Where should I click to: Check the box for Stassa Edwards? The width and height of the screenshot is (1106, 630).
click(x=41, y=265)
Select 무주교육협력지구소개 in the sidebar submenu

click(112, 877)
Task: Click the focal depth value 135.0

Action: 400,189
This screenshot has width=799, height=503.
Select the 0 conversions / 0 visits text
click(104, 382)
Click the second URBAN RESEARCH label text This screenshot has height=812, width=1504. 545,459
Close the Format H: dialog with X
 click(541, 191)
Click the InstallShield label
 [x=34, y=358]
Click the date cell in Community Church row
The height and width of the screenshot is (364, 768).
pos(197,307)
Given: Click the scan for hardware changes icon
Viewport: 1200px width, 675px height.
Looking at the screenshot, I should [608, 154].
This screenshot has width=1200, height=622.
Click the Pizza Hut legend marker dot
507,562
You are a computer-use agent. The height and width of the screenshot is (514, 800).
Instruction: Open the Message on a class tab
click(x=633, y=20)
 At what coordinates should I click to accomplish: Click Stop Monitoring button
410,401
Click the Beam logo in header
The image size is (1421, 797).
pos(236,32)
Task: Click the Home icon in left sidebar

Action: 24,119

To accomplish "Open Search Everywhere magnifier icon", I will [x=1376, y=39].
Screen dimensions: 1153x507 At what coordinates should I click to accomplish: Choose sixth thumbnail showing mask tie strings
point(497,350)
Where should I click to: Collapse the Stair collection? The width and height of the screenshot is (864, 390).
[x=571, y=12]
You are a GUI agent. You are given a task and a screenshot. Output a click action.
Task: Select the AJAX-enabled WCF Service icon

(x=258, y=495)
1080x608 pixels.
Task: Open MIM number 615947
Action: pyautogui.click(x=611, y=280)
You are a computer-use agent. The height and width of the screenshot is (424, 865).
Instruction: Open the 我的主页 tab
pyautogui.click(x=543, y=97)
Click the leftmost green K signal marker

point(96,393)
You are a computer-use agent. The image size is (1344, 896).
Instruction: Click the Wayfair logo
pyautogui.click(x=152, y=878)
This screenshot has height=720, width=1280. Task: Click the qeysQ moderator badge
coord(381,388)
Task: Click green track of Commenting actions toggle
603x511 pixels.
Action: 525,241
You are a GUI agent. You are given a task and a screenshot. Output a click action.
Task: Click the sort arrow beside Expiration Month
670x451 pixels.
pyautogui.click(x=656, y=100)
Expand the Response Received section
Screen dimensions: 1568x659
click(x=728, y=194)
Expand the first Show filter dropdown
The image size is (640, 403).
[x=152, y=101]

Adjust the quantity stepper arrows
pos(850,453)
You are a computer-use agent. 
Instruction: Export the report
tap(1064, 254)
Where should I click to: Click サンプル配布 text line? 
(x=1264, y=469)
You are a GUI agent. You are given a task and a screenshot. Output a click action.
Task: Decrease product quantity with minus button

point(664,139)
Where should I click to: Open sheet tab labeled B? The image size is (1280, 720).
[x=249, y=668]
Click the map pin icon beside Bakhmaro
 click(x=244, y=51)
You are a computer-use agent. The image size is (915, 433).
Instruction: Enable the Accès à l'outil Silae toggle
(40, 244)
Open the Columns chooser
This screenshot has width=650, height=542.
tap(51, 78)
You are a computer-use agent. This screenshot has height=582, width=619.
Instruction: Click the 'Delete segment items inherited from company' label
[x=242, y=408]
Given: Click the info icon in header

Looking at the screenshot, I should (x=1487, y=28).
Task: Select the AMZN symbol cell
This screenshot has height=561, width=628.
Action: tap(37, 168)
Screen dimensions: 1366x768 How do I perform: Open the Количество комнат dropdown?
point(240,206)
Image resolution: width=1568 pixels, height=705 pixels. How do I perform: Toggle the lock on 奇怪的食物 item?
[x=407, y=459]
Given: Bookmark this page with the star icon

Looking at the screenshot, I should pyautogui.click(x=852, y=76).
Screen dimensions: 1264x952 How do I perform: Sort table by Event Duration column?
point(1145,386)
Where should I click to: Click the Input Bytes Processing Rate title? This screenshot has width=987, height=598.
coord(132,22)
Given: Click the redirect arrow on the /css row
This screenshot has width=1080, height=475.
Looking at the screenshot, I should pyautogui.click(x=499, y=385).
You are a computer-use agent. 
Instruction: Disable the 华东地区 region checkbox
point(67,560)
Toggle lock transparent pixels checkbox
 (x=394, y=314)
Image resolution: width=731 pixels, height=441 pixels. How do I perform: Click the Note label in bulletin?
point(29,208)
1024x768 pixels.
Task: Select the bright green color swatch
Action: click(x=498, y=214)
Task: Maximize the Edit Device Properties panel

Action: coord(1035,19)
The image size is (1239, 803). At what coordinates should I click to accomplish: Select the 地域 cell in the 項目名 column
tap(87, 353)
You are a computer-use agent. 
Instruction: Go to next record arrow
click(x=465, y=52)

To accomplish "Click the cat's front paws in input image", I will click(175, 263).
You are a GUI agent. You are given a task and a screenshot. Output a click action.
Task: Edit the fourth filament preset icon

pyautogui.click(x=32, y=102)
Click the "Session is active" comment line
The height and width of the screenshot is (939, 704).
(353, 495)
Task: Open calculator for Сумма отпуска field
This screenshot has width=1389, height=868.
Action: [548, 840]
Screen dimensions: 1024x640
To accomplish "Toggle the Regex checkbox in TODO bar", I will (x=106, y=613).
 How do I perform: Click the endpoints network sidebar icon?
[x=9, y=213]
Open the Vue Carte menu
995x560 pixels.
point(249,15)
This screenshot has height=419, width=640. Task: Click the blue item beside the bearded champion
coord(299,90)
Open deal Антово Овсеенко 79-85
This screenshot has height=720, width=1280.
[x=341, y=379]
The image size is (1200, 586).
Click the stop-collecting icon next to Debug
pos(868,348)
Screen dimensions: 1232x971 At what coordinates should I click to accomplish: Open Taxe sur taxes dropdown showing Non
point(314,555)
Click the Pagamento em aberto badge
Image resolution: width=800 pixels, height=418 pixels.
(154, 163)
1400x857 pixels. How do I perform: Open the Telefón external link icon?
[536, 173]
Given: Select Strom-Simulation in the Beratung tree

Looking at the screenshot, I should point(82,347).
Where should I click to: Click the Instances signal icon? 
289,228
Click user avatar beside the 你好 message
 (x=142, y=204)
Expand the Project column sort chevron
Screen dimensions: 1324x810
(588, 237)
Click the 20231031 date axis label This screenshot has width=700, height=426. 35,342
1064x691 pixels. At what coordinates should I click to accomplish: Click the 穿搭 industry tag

Task →
Reproduce every line from the preceding data in which the word "will" can be found.

Answer for the task →
To accomplish "Open Search Everywhere magnifier icon", I will [x=1376, y=39].
To accomplish "Click the cat's front paws in input image", I will click(175, 263).
To accomplish "Toggle the Regex checkbox in TODO bar", I will (x=106, y=613).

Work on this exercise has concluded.